The American Academy of Nursing just held a news briefing on nurse-managed care and health centers as solutions for our ailing health care system. Former Health and Human Services (HHS) secretary and now president of University of Miami, Donna Shalala; Pennsylvania Governor Ed Rendell; Tine Hansen, CEO of the National Consortium of Nursing Centers and executive director of the Convenient Care Association; and Susan Sherman, president of the Independence Foundation, sent a coherent message: nurse practitioners (NPs) have developed an infrastructure of health centers and convenient care clinics (such as MinuteClinics) that can help our nation reform a health care delivery system that is currently unable to meet the primary health care needs of its people.
The point was made that there are excellent clinical and financial outcomes for these centers and NP care, leading Shalala and Rendell to say, “No more demonstrations!” In other words, these practices are tested and ready to be scaled up and sustained.
Shalala noted, “NPs are going to be key to health care reform and must be at the health care reform tables. Nurses are part of the solution. It’s a solution in plain sight.”

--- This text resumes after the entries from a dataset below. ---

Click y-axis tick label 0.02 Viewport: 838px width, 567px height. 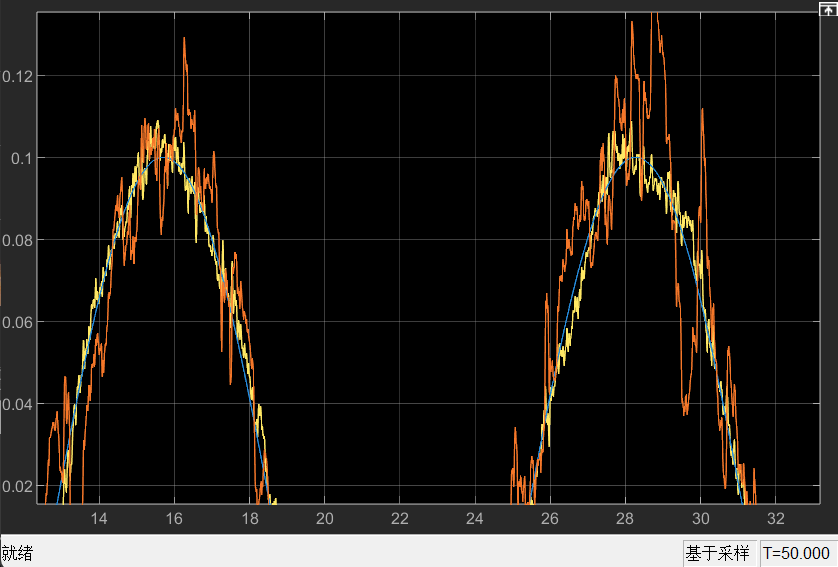point(17,486)
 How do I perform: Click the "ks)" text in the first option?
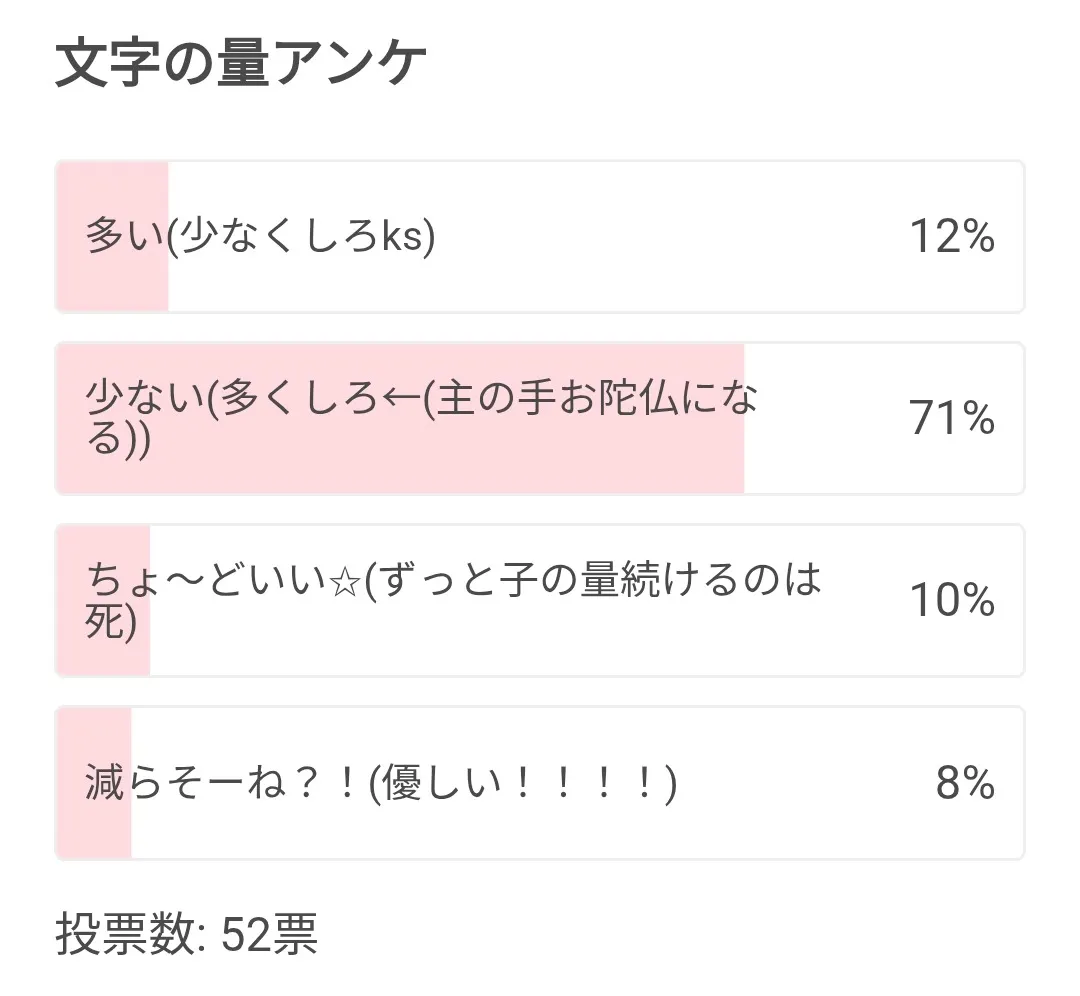pyautogui.click(x=409, y=237)
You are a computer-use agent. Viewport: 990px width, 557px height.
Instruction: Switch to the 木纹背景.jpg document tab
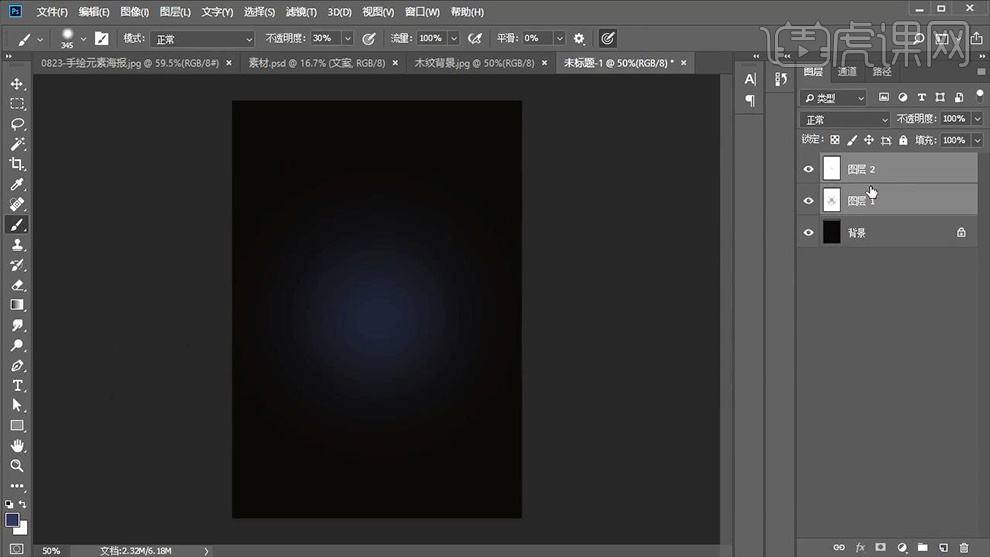point(475,62)
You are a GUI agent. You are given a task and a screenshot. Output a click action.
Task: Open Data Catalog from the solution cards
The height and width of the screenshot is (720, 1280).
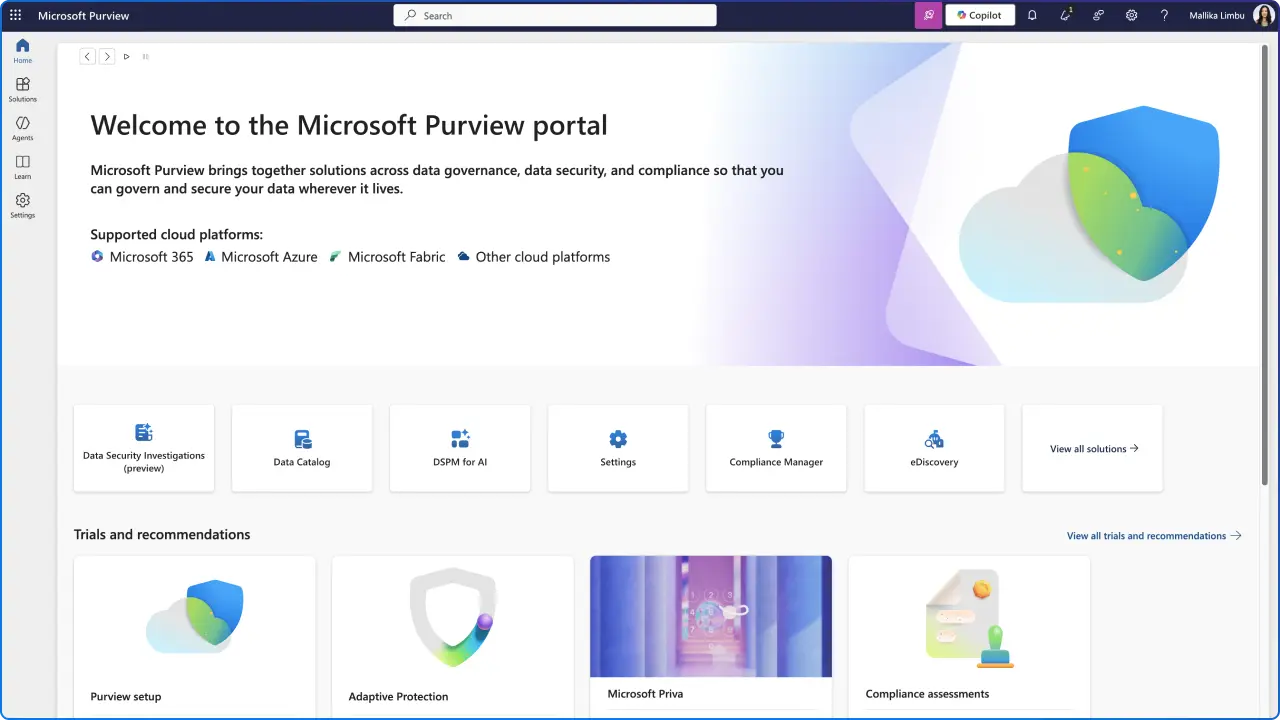coord(301,448)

Tine Hansen and Governor Rendell spoke about the barriers and how to overcome them, with Governor Rendell pointing out that “it took 49 regulatory and statutory changes to remove the barriers to NP care in Pennsylvania.”
As I noted here earlier this week, the new HHS Secretary Kathleen Sebelius recently said that “to make health reform a reality, we need nurses at the forefront of the effort.” May the Obama administration take the abundant opportunities that already exist to make such statements more than just rhetoric.